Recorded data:
++++

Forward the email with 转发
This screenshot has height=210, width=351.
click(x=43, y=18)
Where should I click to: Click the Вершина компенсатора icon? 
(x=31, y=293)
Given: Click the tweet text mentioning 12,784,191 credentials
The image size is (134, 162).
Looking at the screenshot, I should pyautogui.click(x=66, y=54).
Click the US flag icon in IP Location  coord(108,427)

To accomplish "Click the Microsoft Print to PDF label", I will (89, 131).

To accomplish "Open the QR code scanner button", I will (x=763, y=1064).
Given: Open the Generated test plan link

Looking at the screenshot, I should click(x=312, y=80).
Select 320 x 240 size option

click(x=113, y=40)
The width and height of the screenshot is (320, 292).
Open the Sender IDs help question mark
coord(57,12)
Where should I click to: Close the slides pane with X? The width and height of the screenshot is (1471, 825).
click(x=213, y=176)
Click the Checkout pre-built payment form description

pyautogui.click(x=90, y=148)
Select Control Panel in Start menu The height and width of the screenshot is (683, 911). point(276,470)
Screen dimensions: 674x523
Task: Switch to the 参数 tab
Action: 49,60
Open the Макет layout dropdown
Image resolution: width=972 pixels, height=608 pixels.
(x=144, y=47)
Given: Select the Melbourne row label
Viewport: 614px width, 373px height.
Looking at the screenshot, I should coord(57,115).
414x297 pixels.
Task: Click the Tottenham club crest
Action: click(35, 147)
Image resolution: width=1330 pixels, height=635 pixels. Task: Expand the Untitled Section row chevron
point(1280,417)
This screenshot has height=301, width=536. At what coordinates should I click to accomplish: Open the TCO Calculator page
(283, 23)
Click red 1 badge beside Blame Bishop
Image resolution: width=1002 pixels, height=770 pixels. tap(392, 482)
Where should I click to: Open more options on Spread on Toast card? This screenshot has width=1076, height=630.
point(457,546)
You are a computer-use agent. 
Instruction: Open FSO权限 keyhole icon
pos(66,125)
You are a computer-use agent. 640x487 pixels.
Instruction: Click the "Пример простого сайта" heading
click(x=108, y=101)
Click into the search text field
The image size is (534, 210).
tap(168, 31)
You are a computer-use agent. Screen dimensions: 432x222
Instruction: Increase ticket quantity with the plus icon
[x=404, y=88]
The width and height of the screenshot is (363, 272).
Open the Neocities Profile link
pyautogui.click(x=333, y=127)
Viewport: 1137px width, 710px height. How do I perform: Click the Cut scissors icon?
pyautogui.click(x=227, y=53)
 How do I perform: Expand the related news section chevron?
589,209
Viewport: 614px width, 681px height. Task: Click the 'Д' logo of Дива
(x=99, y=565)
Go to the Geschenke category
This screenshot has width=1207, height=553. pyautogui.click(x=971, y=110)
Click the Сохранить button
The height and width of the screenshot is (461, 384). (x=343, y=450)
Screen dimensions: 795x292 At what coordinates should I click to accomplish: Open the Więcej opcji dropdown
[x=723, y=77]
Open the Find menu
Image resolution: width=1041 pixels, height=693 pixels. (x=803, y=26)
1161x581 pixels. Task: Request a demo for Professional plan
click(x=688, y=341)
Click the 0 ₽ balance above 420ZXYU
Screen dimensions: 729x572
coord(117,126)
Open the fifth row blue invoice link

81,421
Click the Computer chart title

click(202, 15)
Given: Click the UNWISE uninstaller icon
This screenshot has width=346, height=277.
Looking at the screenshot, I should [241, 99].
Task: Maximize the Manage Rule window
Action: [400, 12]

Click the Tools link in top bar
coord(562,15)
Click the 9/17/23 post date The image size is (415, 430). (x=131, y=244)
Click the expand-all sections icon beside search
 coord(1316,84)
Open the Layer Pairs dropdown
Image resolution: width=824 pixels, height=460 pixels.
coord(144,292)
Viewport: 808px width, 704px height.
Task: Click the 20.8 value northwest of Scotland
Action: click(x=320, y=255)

++++

**TASK INSTRUCTIONS**
Nothing may be left out: return each entry exactly as it reads.

**EXPECTED OUTPUT**
Forward the email with 转发
This screenshot has height=210, width=351.
click(x=43, y=18)
Where should I click to: Click the Вершина компенсатора icon? 
(x=31, y=293)
Given: Click the tweet text mentioning 12,784,191 credentials
The image size is (134, 162).
Looking at the screenshot, I should pyautogui.click(x=66, y=54).
Click the US flag icon in IP Location  coord(108,427)

To accomplish "Click the Microsoft Print to PDF label", I will (89, 131).

To accomplish "Open the QR code scanner button", I will (x=763, y=1064).
Given: Open the Generated test plan link

Looking at the screenshot, I should click(x=312, y=80).
Select 320 x 240 size option

click(x=113, y=40)
The width and height of the screenshot is (320, 292).
Open the Sender IDs help question mark
coord(57,12)
Where should I click to: Close the slides pane with X? The width and height of the screenshot is (1471, 825).
click(x=213, y=176)
Click the Checkout pre-built payment form description

pyautogui.click(x=90, y=148)
Select Control Panel in Start menu The height and width of the screenshot is (683, 911). point(276,470)
Screen dimensions: 674x523
Task: Switch to the 参数 tab
Action: 49,60
Open the Макет layout dropdown
Image resolution: width=972 pixels, height=608 pixels.
(x=144, y=47)
Given: Select the Melbourne row label
Viewport: 614px width, 373px height.
Looking at the screenshot, I should coord(57,115).
414x297 pixels.
Task: Click the Tottenham club crest
Action: click(35, 147)
Image resolution: width=1330 pixels, height=635 pixels. Task: Expand the Untitled Section row chevron
point(1280,417)
This screenshot has height=301, width=536. At what coordinates should I click to accomplish: Open the TCO Calculator page
(283, 23)
Click red 1 badge beside Blame Bishop
Image resolution: width=1002 pixels, height=770 pixels. tap(392, 482)
Where should I click to: Open more options on Spread on Toast card? This screenshot has width=1076, height=630.
point(457,546)
You are a computer-use agent. 
Instruction: Open FSO权限 keyhole icon
pos(66,125)
You are a computer-use agent. 640x487 pixels.
Instruction: Click the "Пример простого сайта" heading
click(x=108, y=101)
Click into the search text field
The image size is (534, 210).
tap(168, 31)
You are a computer-use agent. Screen dimensions: 432x222
Instruction: Increase ticket quantity with the plus icon
[x=404, y=88]
The width and height of the screenshot is (363, 272).
Open the Neocities Profile link
pyautogui.click(x=333, y=127)
Viewport: 1137px width, 710px height. How do I perform: Click the Cut scissors icon?
pyautogui.click(x=227, y=53)
 How do I perform: Expand the related news section chevron?
589,209
Viewport: 614px width, 681px height. Task: Click the 'Д' logo of Дива
(x=99, y=565)
Go to the Geschenke category
This screenshot has width=1207, height=553. pyautogui.click(x=971, y=110)
Click the Сохранить button
The height and width of the screenshot is (461, 384). (x=343, y=450)
Screen dimensions: 795x292 At what coordinates should I click to accomplish: Open the Więcej opcji dropdown
[x=723, y=77]
Open the Find menu
Image resolution: width=1041 pixels, height=693 pixels. (x=803, y=26)
1161x581 pixels. Task: Request a demo for Professional plan
click(x=688, y=341)
Click the 0 ₽ balance above 420ZXYU
Screen dimensions: 729x572
coord(117,126)
Open the fifth row blue invoice link

81,421
Click the Computer chart title

click(202, 15)
Given: Click the UNWISE uninstaller icon
This screenshot has width=346, height=277.
Looking at the screenshot, I should [241, 99].
Task: Maximize the Manage Rule window
Action: [400, 12]

Click the Tools link in top bar
coord(562,15)
Click the 9/17/23 post date The image size is (415, 430). (x=131, y=244)
Click the expand-all sections icon beside search
 coord(1316,84)
Open the Layer Pairs dropdown
Image resolution: width=824 pixels, height=460 pixels.
coord(144,292)
Viewport: 808px width, 704px height.
Task: Click the 20.8 value northwest of Scotland
Action: click(x=320, y=255)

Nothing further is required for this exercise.